From the lease accounting text, pull out the passage from "In response, corporate" up to and including "ease the transition.", copied word for word.

Exercise text:
= = = =
The International Accounting Standards Board introduced a significant overhaul to lease accounting standards, and while the changes went into effect at the start of 2019, corporates continue to face challenges to adhere to the standards and remain compliant.
In response, corporate accounting FinTechs and financial consultants have introduced a range of new services and technologies in an effort to help organizations with lease agreements adapt. But these tools typically focus on the lessee of assets like equipment and real estate, said Nakisa Head of Global Solutions Engineering Imran Mia.
Today, Nakisa announced the launch of its lease management and accounting portal, a solution that Mia told PYMNTS has one important focus to address a gap in the market: the platform targets the lessor, an entity that is just as impacted by the IASB's and FASB's (Financial Accounting Standards Board) lease accounting standard changes, yet is underserved by FinTech solutions to ease the transition.
While the new solution aims to fill the void of servicing the lessor side of leasing arrangements, Mia explained that promoting accounting compliance is a complex task thanks to the multitude of leasing models, particularly in the commercial and government real estate market. With the global pandemic introducing unfamiliar disruption to lessor cash flows, promoting accounting agility — for both the lessor and lessee sides — is more important than ever, he said.
The Lessor-Lessee Connection
There are several unique situations in the commercial real estate leasing market in particular that introduce a host of complexity for lessors when it comes to accounting, as Mia explained.
In the U.S., state- and local-level government entities face their own lease accounting standard requirements, for instance. In other cases, subleasing arrangements introduce an additional level of complexity for organizations that ultimately find themselves in the situation of acting as both a lessor and lessee.
"A primary example would be Walmart," explained Mia. "When you go into Walmart, there is a McDonald's or other shops, different units to sublet to these businesses. Walmart receives periodic income, and you could say they are the intermediate lessor, and the organization subleasing from Walmart becomes the sub-lessee."
Despite this arrangement, Walmart itself retains the main leasing contract, and is therefore both paying rent on commercial real estate, and receiving rent payments from sub-lessees.
= = = =
Stored data:
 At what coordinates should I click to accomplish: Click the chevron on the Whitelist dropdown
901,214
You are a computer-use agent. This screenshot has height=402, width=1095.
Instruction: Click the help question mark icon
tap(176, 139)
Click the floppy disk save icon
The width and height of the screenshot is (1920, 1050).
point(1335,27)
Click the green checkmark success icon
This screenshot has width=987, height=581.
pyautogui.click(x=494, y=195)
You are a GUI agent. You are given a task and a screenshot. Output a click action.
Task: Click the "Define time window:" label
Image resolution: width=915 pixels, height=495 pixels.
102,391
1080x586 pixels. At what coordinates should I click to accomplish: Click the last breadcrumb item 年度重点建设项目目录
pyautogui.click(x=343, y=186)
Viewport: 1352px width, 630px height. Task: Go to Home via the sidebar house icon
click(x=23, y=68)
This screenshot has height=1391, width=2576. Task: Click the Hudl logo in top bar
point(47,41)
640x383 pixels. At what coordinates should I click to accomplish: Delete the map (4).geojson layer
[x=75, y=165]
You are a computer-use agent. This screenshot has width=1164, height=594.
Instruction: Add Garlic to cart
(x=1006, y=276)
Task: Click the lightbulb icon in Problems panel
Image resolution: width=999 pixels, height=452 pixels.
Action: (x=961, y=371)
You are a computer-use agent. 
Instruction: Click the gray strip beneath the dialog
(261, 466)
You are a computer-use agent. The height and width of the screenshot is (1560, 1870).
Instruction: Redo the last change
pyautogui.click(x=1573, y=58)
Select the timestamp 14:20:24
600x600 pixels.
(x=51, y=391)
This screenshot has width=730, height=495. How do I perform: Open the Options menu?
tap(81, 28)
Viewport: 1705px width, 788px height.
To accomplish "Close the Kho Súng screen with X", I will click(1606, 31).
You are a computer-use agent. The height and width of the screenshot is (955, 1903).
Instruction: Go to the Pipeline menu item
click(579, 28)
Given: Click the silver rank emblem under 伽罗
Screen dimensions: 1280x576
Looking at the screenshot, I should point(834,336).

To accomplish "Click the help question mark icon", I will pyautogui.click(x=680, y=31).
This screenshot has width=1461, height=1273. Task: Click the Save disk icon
= = = =
Reply to the exercise:
In response, corporate accounting FinTechs and financial consultants have introduced a range of new services and technologies in an effort to help organizations with lease agreements adapt. But these tools typically focus on the lessee of assets like equipment and real estate, said Nakisa Head of Global Solutions Engineering Imran Mia.
Today, Nakisa announced the launch of its lease management and accounting portal, a solution that Mia told PYMNTS has one important focus to address a gap in the market: the platform targets the lessor, an entity that is just as impacted by the IASB's and FASB's (Financial Accounting Standards Board) lease accounting standard changes, yet is underserved by FinTech solutions to ease the transition.